Duos
haben in Frankreich eine viel bedeutendere Tradition als hierzulande.
Serge Gainsbourg und Jane Birkin sind die Protagonisten des Genres,
ihnen folgten Catherine Ringer und Fred Chichin, die als "Les Rita
Mitsouko" den Disco- und Wavepop aufmischten. Neuere Beispiele
sind die Songwriterin Keren Ann und ihr isländischer Duettpartner
Bardi Johansson ("Lady & Bird) - Chanson-Erneuerer Dominique
A. und seine charmante Ex-Lebensgefährtin Francoiz Breut. Die "Le
Pop"-Compilations widmeten dem französischen Duett sogar ein
eigenes Album ("Le Pop en Duo").
Nun
wird die illustre Runde um ein Gangsterpärchen reicher. Es sind
nicht Bonnie & Clyde - aber irgendwie doch: Helena Noguerra und
Federico Pellegrini, die mit reißerischem Bandnamen für
Furore sorgen wollen - "Dillinger Girl & Baby Face Nelson",
benannt nach zwei Bankräubern, die in den 1930er Jahren in den
USA ihr Unwesen trieben.
"Bang!"
nennen Noguerra/Pellegrini ihr Debütalbum, doch ganz so explosiv,
wie es der Titel vermuten lässt, geht es darauf nicht zur Sache.
Das wäre auch überraschend gewesen, denn Hélena Noguerra
fiel bislang vor allem durch leisere Töne auf. Zwei Alben veröffentlichte
sie als "Hélena": das Bossanova-Album "Azul"
und "Née dans la nature", eine CD mit aktuellen Pop-Chansons.
Ob
sie und ihr Partner Fred Pellegrini nun als Serientäter an den
Start gehen, wird man sehen. Die Vielseitigkeit beider - Pellegrini
war zuletzt in der Science Fiction-Komödie "Atomik Circus"
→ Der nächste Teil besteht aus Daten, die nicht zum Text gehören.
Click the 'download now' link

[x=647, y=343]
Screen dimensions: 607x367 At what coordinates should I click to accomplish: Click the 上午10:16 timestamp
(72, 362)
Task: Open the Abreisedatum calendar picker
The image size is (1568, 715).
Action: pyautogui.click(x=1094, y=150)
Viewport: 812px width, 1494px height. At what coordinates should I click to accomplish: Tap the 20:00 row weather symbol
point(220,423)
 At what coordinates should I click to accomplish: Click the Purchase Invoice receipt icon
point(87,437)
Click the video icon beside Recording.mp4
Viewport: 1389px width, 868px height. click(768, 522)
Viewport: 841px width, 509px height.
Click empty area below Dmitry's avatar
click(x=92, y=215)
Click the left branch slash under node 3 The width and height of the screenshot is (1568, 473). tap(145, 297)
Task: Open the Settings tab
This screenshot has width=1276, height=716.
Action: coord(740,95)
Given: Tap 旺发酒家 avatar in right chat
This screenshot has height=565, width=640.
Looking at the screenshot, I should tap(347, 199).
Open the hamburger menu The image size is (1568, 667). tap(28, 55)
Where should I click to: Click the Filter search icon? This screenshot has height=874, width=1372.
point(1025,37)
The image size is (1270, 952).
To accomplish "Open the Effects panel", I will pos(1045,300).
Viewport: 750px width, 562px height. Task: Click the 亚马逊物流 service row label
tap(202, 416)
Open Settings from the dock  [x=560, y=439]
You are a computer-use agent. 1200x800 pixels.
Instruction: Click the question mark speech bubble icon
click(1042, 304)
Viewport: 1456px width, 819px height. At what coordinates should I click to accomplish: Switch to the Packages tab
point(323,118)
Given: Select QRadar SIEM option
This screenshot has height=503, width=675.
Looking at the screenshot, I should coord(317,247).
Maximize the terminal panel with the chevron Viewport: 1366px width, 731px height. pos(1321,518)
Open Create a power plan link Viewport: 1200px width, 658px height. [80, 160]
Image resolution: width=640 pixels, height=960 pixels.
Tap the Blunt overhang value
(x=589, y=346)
zu sehen, wo er - Zitat Pressetext - in einem fiktiven "Ensemble
blonder Mexikaner mit skandinavischem Akzent" (!) auftrat.
Dagegen
nimmt sich "Bang!" fast harmlos aus. Das Album zitiert französische
Chansons, amerikanische Blues- und Folksongs, schrägen Pop -
jeweils sparsam - um nicht zu sagen: geizig - mit akustischer Gitarre
arrangiert. Wie die echten Bankräuber Dillinger und Gillis (alias
Baby Face Nelson) verlassen sie sich ganz auf die Wirkung ihrer gezückten
Waffen.
Im
Falle von Noguerra/Pellegrini werden die Revolver allerdings die säuselnde
Stimme einer betörenden Loreley, das einfache, spontane und daher
vertraut wirkende Gitarrenspiel, sowie die in Englisch und Französisch
gesungenen Texte, deren Gehalt im Refrain von "Move" kulminiert,
ersetzt: "Move your body ..." Solchermaßen unter Druck
gesetzt, tanzt dann selbst der Filialleiter der Kreissparkasse.